Client Firewalls and Security Theater:
Many people didn’t realize that the initial release of Windows® XP included a client firewall. That’s not really surprising since the firewall was switched off by default and it was buried behind too many mouse clicks. In its own rather stealthy way, the firewall just showed up without any real indication of its purpose or guidance on how to use it. But it did work. If you had enabled that firewall, it would have saved you from Nimda, Slammer, Blaster, Sasser, Zotob, and anything else that tried to hurl unsolicited traffic at your network port. Realizing the importance of client protection, Windows XP Service Pack 2 (SP2) enabled the firewall by default, created two profiles (Internet and corpnet), and allowed for Group Policy enablement.
Unfortunately, two barriers slowed the adoption of the Windows XP SP2 firewall: application concerns and security theater. Many people worried that the firewall would stop their applications from working correctly. This was rarely the case, though, because of the firewall’s design. The firewall allowed all outbound traffic to leave your computer, but blocked all inbound traffic that wasn’t in reply to some previous outbound request. The only time this design would break an application on a client was if the application created a listening socket and expected to receive inbound requests. The Windows XP firewall allowed for simple configurations of exceptions for programs or ports (but, unfortunately, not through Group Policy).

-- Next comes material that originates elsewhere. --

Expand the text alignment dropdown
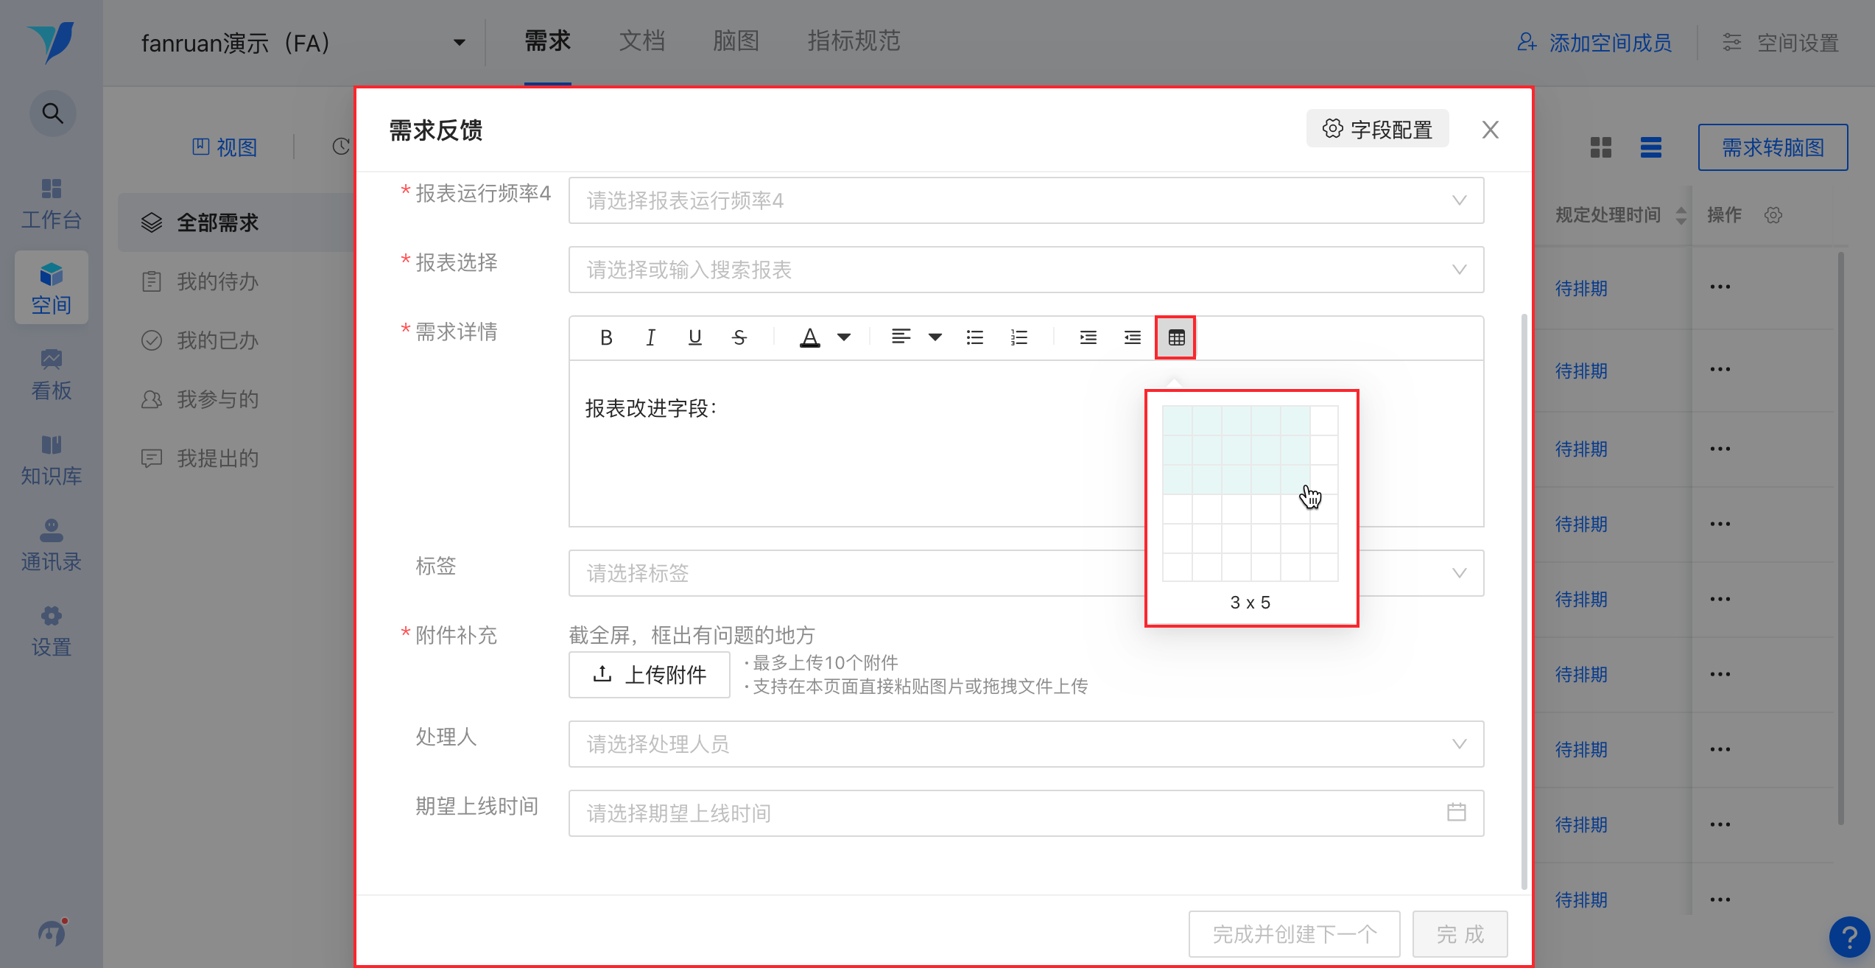The height and width of the screenshot is (968, 1875). (935, 337)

The bigger deterrent was the security theater performed by manufacturers of other client firewalls. Some people believed that the design of the Windows XP firewall—namely allowing all outbound traffic to leave unfettered—was insufficient functionality for a client firewall. The argument was that a sufficient client firewall should block all traffic, inbound and outbound, unless the user has specifically granted permission.
Now, let’s think this through for a moment. Two scenarios emerge.
- If you’re running as a local administrator and you are infected by malware, the malware will simply disable the firewall. You’re 0wn3d.
- If you aren’t running as a local administrator and you get infected by malware, the malware will cause a third-party firewall to raise a dialog filled with a foreign language involving ports and IP addresses and a very serious question: "Do you want to allow this?" The only answer, of course, is "Yes, you stupid computer, stop harassing me!" And once that dialog goes away, so does your security. Or, more commonly, the malware will simply hijack an existing session of a program you’ve already authorized, and you won’t even see the dialog. Again, you’re 0wn3d.
There’s an important axiom of security that you must understand: protection belongs on the asset you want to protect, not on the thing you’re trying to protect against. The correct approach is to run the lean yet effective Windows firewall on every computer in your organization, to protect each one from every other computer in the world. If you try to block outbound connections from a computer that’s already compromised, how can you be sure that the computer is really doing what you ask? The answer: you can’t. Outbound protection is security theater—it’s a gimmick that only gives the impression of improving your security without doing anything that actually does improve your security. This is why outbound protection didn’t exist in the Windows XP firewall and why it doesn’t exist in the Windows Vista™ firewall. (I’ll talk more about outbound control in Windows Vista in a bit.)